Like a sphere of annihilation,
Pandorym’s non body destroys
everything
it touches, aside
from deities


I'm not a native speaker, but does it mean that gods are immune to this touching effect? If I understand correctly, Pandorym's job is to "eat" gods... but how can he do that if they're immune?

In 4th ed. there is no Great Wheel, so there is no realm perpendicular to the wheel (a reality which Pandorym inhabited before being brought to the planes). So, he would be a Far Realm creature now?

I'm a sking, because we plan a 4th ed FR campaign with Pandorym at the end. Of course we (players) want to kick his ass. ;)
Well, read the Darkvision novel for information about it. It's a decent novel, though I didn't find it to be very "Realms-ish."

As for Pandorym's statistical information, I can't really help you there, sorry.
I'm not a native speaker, but does it mean that gods are immune to this touching effect?

-If that was the exact quote, then I'd say yes.

If I understand correctly, Pandorym's job is to "eat" gods... but how can he do that if they're immune?

-By using a different method, obviously! ;)

So, he would be a Far Realm creature now?

-If I am not mistaken, Pandorym was always a Far Realm creature.
Trolls in sheep's clothing have no redeeming qualities that are beneficial towards the health of the community. My Artwork/Photography/Literature
I think if Pandorym's body and mind were reunited, THEN it could destroy any deity, but as of now, it's divided existence makes it lesser than it would otherwise be, and thus unable to actually kill gods.

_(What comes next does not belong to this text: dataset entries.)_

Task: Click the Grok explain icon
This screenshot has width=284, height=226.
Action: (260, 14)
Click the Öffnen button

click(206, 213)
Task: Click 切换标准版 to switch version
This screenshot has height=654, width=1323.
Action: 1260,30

Also, Pandorym is just about the only Elder Evil who ISN'T Far Realmsian in nature. He's from a "quasi-reality" that is "perpendicular to the Great Wheel," which I have always found intriguing, which is why I remember it. It seems like he's a sentient black hole of some kind, which makes the nature of his universe fascinating to contemplate.
He's from a "quasi-reality" that is "perpendicular to the Great Wheel," which I have always found intriguing, which is why I remember it.

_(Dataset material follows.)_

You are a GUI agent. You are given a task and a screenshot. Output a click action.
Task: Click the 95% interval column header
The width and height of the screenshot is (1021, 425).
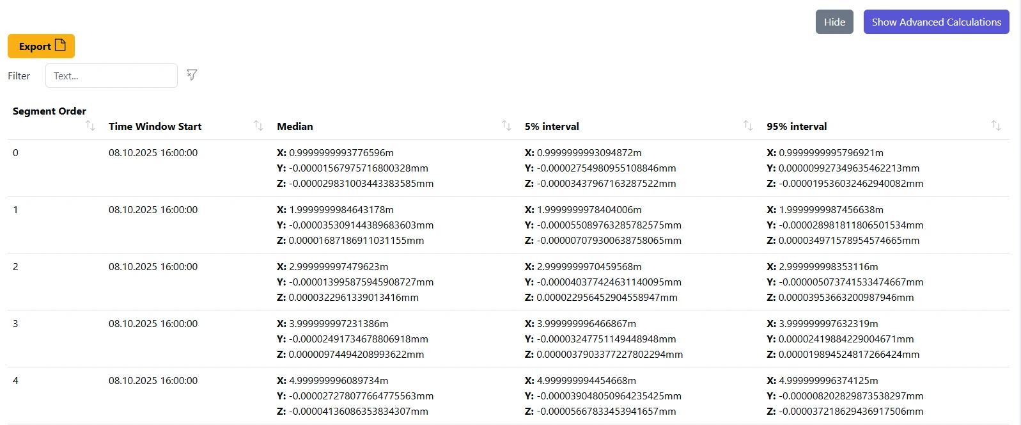[x=796, y=126]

-Isn't that what the Far Realm is, or originally was? The only reason I remember remotely caring about The Far Realm to begin with, when I read of it in The Manual of the Planes was because it was not in the Great Wheel cosmology, and instead, was outside of it; next to it ("perpendicular" to it).
Trolls in sheep's clothing have no redeeming qualities that are beneficial towards the health of the community. My Artwork/Photography/Literature
-Isn't that what the Far Realm is, or originally was? The only reason I remember remotely caring about The Far Realm to begin with, when I read of it in The Manual of the Planes was because it was not in the Great Wheel cosmology, and instead, was outside of it; next to it ("perpendicular" to it).

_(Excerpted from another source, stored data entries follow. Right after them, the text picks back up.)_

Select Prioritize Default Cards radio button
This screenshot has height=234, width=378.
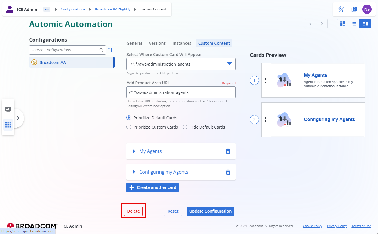click(x=129, y=118)
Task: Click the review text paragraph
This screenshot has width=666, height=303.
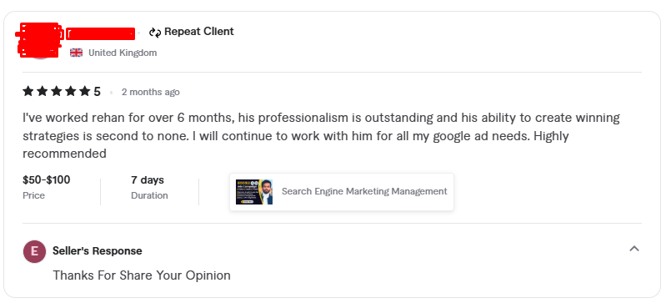Action: pyautogui.click(x=321, y=135)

I'm not a developer, so obviously I can't be authoritative, but I'm pretty sure they're not the same. "Next to" and "perpendicular" are different things. The Far Realm is "outside" the Great Wheel, but parallel to it, apparently. Let's say the Great Wheel is a circle cut out of a piece of construction paper sitting on a table. The Far Realm is an ovoid blob cutout next to it on the table. Pandorym's reality would be a pair of scissors that cuts through the piece of paper. Or it's like the Great Wheel is a round table, and Pandorym's reality is a pole drilled through the middle of it. That's how I see it, anyway.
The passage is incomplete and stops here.